Fluoride salt cooled High temperature Reactors (FHRs) potentially have attractive performance and safety attributes. Defining features of FHRs include coated particle fuel, low-pressure fluoride salt cooling, and high-temperature heat production. The FHR heat transfer technology base is derived primarily from earlier molten salt reactors and their coated particle fuel is similar to that developed for high-temperature helium-cooled reactors. The excellent heat transfer characteristics of liquid fluoride salts enable full passive safety, at almost any power scale thereby enabling large power output reactors, with less massive piping and containment structures, and consequent economies of scale. FHRs potentially have improved economics, increased safety margins, and lower water usage characteristics than conventional water-cooled reactors.
The fuel and coolants for FHRs are suitable for operation at temperatures well in excess of the upper temperature limits of available structural alloys. A limiting factor in achieving the highest possible FHR core outlet temperatures and thus thermal efficiency is the availability of structural alloys having sufficient creep strength at the required temperatures combined with suitable fluoride salt chemical compatibility as well as ease of fabrication. Hastelloy® N (trademark owned by Haynes International, Inc.) (also known as Alloy N and INOR-8), developed at Oak Ridge National laboratory (ORNL) in the 1950s and 1960s, is currently a leading candidate FHR structural alloy for operations below 700° C. Hastelloy® N is limited to use in low stress applications to a maximum temperature of about 704° C. due to insufficient creep strength at higher temperatures, is limited to use in high stress applications such as steam generator tubes to about 600° C. due to insufficient creep strength at higher temperatures, is not fully qualified to current code requirements for high temperature reactors, and is challenging to fabricate due to its work hardening characteristics. There is therefore a need for corrosion-resistant nickel-based structural alloys designed to possess good creep resistance in liquid fluorides at higher temperatures in order to provide substantial improvements in FHR economics and performance. Calculations reveal that a net thermal efficiency of greater than 50% (as compared to about 33% net thermal efficiency of existing reactors) would be likely for FHRs using a high temperature structural alloy with concurrent reductions in capital costs, waste generation, fissile material requirements, and cooling water usage.
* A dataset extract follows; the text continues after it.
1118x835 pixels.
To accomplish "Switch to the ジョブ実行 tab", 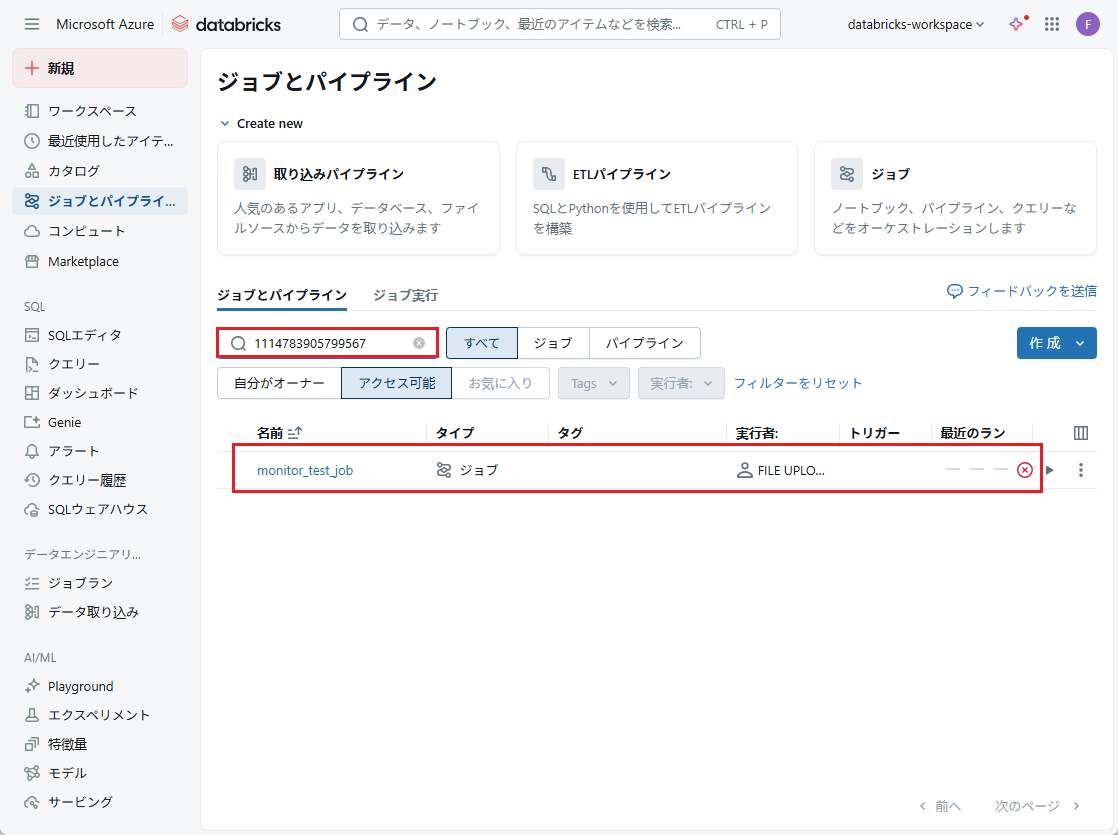I will [x=405, y=295].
Other applications for these alloys include concentrated solar power (CSP), and processing equipment for fluoride environments. Molten-salt power towers are envisioned as operating in excess of 650° C. to achieve efficiency and cost targets. Temperatures of up to 700° C. are anticipated with the use of commercial supercritical steam turbines, and up to 800° C. with the use of supercritical CO2 Brayton cycle system. Molten salts allow for the storage of solar energy and thus, the decoupling of solar energy collection from electricity generation. At the higher temperatures, molten fluoride salts offer the advantages of high thermal capacity, high heat transfer, and low vapor pressure. The development of materials with acceptable mechanical and molten salt corrosion resistance will allow for achieving the desired efficiency and cost targets.
Development of a high temperature structural alloy tailored to the specific high temperature strength and liquid salt corrosion resistance needs of liquid fluoride salt cooled-energy systems (especially FHRs) is contemplated to be of critical importance to ensuring feasibility and performance thereof. Simultaneously achieving creep resistance and liquid fluoride salt resistance at higher temperatures is challenging because conventional additions of certain alloying elements for achieving improved creep resistance and resistance to oxidation in air are detrimental to liquid fluoride salt resistance.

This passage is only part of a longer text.